=== DATASET RECORDS ===

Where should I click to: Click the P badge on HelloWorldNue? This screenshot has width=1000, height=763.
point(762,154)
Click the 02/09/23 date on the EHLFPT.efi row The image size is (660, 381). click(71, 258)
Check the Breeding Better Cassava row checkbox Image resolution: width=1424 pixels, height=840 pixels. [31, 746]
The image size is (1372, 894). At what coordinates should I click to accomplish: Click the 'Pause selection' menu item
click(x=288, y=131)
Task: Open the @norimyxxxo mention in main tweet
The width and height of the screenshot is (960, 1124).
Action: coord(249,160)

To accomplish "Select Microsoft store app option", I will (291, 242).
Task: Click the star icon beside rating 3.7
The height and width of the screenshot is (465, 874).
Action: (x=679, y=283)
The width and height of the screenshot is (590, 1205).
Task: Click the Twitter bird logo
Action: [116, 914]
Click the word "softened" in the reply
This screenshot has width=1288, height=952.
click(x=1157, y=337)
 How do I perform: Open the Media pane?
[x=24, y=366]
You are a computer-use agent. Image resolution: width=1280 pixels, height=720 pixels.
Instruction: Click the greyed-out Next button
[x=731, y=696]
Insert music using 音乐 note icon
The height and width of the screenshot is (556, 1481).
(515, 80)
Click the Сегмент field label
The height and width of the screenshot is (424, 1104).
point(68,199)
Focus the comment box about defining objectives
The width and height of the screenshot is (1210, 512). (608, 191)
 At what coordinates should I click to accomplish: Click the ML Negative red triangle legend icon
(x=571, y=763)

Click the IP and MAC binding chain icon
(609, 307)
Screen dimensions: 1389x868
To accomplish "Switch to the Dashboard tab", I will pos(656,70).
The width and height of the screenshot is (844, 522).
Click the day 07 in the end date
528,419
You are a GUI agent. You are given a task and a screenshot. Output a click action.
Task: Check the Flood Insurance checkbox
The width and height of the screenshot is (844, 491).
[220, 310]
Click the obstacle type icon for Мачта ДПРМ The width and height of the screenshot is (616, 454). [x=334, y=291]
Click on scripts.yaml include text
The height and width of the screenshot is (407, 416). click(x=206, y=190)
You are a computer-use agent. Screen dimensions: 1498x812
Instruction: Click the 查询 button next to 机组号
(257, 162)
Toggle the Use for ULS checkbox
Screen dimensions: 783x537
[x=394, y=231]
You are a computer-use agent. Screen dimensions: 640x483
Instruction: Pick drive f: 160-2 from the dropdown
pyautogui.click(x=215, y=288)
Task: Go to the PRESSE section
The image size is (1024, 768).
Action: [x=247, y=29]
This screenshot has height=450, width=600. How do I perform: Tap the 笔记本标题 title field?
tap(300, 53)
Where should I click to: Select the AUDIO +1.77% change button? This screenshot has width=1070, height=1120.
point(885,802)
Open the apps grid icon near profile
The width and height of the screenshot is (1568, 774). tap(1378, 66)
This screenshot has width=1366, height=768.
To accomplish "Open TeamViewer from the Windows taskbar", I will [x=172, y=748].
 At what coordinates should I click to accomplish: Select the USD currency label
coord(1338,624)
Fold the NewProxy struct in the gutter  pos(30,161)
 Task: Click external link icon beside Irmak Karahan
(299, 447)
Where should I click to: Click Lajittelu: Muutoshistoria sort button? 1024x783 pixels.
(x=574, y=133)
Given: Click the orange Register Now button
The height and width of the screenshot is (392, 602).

===

### OBJECTIVE
Copy every line of the records above, word for word and in the same order.

### SOLVED EXERCISE
Where should I click to: Click the P badge on HelloWorldNue? This screenshot has width=1000, height=763.
point(762,154)
Click the 02/09/23 date on the EHLFPT.efi row The image size is (660, 381). click(71, 258)
Check the Breeding Better Cassava row checkbox Image resolution: width=1424 pixels, height=840 pixels. [31, 746]
The image size is (1372, 894). At what coordinates should I click to accomplish: Click the 'Pause selection' menu item
click(x=288, y=131)
Task: Open the @norimyxxxo mention in main tweet
The width and height of the screenshot is (960, 1124).
Action: coord(249,160)

To accomplish "Select Microsoft store app option", I will (291, 242).
Task: Click the star icon beside rating 3.7
The height and width of the screenshot is (465, 874).
Action: (x=679, y=283)
The width and height of the screenshot is (590, 1205).
Task: Click the Twitter bird logo
Action: [116, 914]
Click the word "softened" in the reply
This screenshot has width=1288, height=952.
click(x=1157, y=337)
 How do I perform: Open the Media pane?
[x=24, y=366]
You are a computer-use agent. Image resolution: width=1280 pixels, height=720 pixels.
Instruction: Click the greyed-out Next button
[x=731, y=696]
Insert music using 音乐 note icon
The height and width of the screenshot is (556, 1481).
(515, 80)
Click the Сегмент field label
The height and width of the screenshot is (424, 1104).
point(68,199)
Focus the comment box about defining objectives
The width and height of the screenshot is (1210, 512). (608, 191)
 At what coordinates should I click to accomplish: Click the ML Negative red triangle legend icon
(x=571, y=763)

Click the IP and MAC binding chain icon
(609, 307)
Screen dimensions: 1389x868
To accomplish "Switch to the Dashboard tab", I will pos(656,70).
The width and height of the screenshot is (844, 522).
Click the day 07 in the end date
528,419
You are a GUI agent. You are given a task and a screenshot. Output a click action.
Task: Check the Flood Insurance checkbox
The width and height of the screenshot is (844, 491).
[220, 310]
Click the obstacle type icon for Мачта ДПРМ The width and height of the screenshot is (616, 454). [x=334, y=291]
Click on scripts.yaml include text
The height and width of the screenshot is (407, 416). click(x=206, y=190)
You are a computer-use agent. Screen dimensions: 1498x812
Instruction: Click the 查询 button next to 机组号
(257, 162)
Toggle the Use for ULS checkbox
Screen dimensions: 783x537
[x=394, y=231]
You are a computer-use agent. Screen dimensions: 640x483
Instruction: Pick drive f: 160-2 from the dropdown
pyautogui.click(x=215, y=288)
Task: Go to the PRESSE section
The image size is (1024, 768).
Action: [x=247, y=29]
This screenshot has height=450, width=600. How do I perform: Tap the 笔记本标题 title field?
tap(300, 53)
Where should I click to: Select the AUDIO +1.77% change button? This screenshot has width=1070, height=1120.
point(885,802)
Open the apps grid icon near profile
The width and height of the screenshot is (1568, 774). tap(1378, 66)
This screenshot has width=1366, height=768.
To accomplish "Open TeamViewer from the Windows taskbar", I will [x=172, y=748].
 At what coordinates should I click to accomplish: Select the USD currency label
coord(1338,624)
Fold the NewProxy struct in the gutter  pos(30,161)
 Task: Click external link icon beside Irmak Karahan
(299, 447)
Where should I click to: Click Lajittelu: Muutoshistoria sort button? 1024x783 pixels.
(x=574, y=133)
Given: Click the orange Register Now button
The height and width of the screenshot is (392, 602).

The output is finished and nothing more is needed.